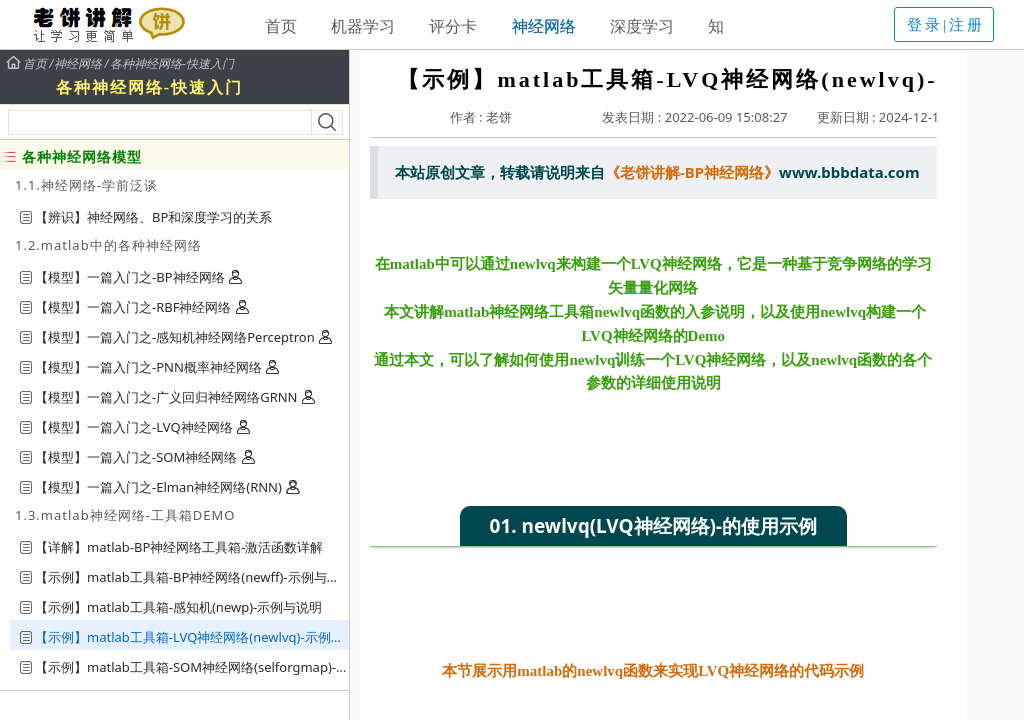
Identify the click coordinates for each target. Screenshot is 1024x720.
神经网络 (544, 26)
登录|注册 (946, 25)
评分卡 (453, 26)
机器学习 (363, 26)
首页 (281, 26)
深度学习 (642, 26)
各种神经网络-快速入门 (172, 64)
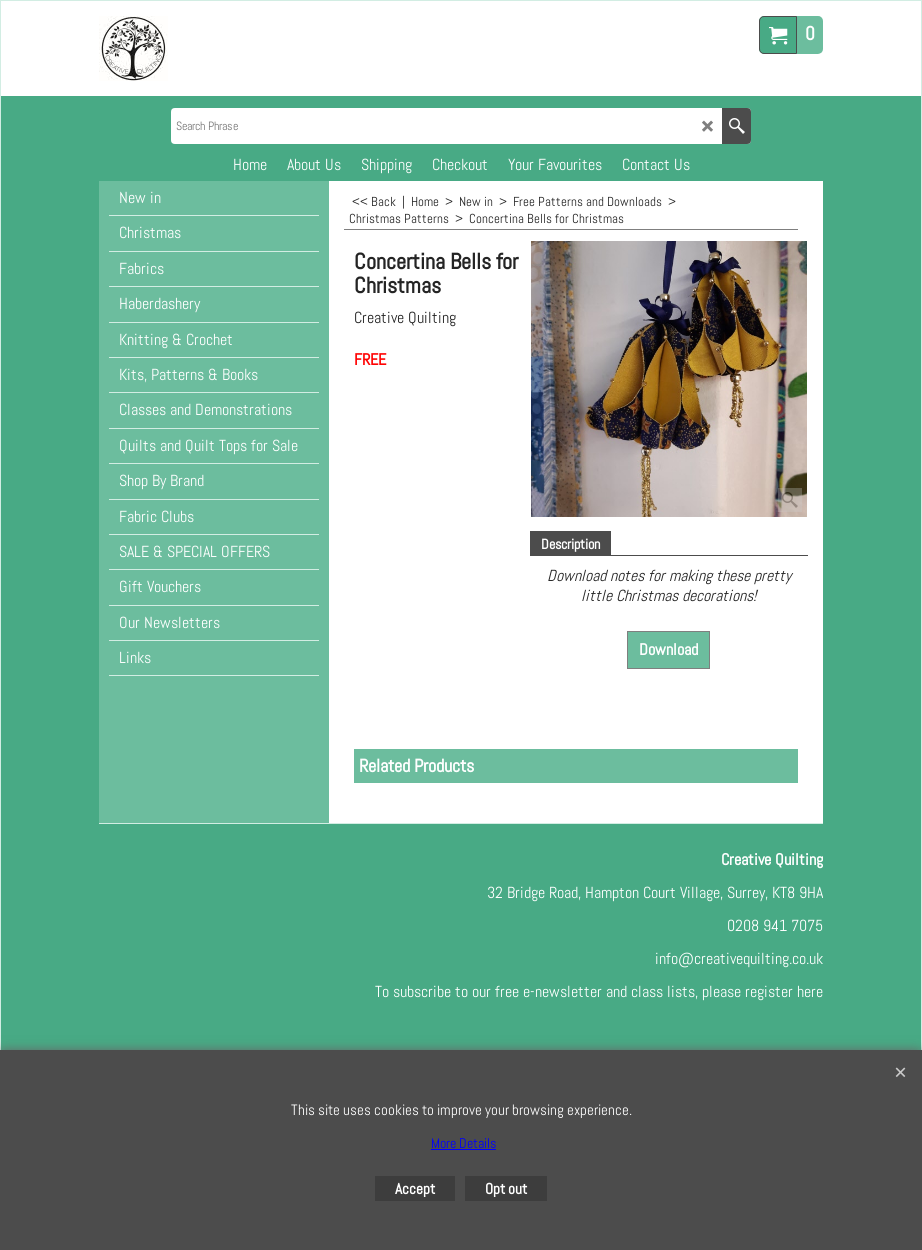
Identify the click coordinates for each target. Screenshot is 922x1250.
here (810, 991)
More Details (463, 1143)
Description (570, 544)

Problem to work on | Rewrite all of the data above, replacing "click coordinates" with "tap coordinates" and keeping everything else the same. Leave out the pictures.

Written response |
Identify the tap coordinates for each target. Screenshot is 1024x720.
神经网络 (544, 26)
登录|注册 (946, 25)
评分卡 (453, 26)
机器学习 (363, 26)
首页 (281, 26)
深度学习 (642, 26)
各种神经网络-快速入门 (172, 64)
Identify the tap coordinates for each target. Screenshot is 922x1250.
here (810, 991)
More Details (463, 1143)
Description (570, 544)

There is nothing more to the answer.